### Material for this task
+===+
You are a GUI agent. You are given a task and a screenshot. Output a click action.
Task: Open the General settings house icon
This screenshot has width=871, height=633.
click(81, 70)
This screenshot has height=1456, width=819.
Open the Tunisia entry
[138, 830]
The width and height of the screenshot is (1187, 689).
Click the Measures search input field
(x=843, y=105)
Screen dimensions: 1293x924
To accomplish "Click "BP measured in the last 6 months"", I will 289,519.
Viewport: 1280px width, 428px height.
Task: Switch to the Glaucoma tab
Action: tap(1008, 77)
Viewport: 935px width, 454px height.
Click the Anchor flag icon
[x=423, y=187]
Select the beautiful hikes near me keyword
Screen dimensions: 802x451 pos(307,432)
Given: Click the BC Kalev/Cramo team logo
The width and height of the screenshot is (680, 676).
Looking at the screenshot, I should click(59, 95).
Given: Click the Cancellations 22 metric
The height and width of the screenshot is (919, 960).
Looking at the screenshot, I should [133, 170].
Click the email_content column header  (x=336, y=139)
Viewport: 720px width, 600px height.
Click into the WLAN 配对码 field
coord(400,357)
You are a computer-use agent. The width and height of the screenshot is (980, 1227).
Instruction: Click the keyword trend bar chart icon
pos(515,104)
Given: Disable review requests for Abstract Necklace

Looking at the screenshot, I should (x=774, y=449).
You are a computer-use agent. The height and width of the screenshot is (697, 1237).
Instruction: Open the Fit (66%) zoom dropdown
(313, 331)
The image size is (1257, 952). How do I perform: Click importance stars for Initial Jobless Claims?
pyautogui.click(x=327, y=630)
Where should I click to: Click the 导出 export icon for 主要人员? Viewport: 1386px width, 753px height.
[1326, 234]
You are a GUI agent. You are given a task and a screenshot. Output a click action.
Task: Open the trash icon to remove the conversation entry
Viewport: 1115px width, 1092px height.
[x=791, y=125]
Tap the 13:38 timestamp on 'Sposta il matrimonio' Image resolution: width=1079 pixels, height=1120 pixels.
+===+
### Aim of the task
Beginning at the line with "The width and height of the screenshot is (1187, 689)." and stopping after the line with "Given: Click the BC Kalev/Cramo team logo", please write out every line of the data above exactly and nothing else.

### Task output
The width and height of the screenshot is (1187, 689).
Click the Measures search input field
(x=843, y=105)
Screen dimensions: 1293x924
To accomplish "Click "BP measured in the last 6 months"", I will 289,519.
Viewport: 1280px width, 428px height.
Task: Switch to the Glaucoma tab
Action: tap(1008, 77)
Viewport: 935px width, 454px height.
Click the Anchor flag icon
[x=423, y=187]
Select the beautiful hikes near me keyword
Screen dimensions: 802x451 pos(307,432)
Given: Click the BC Kalev/Cramo team logo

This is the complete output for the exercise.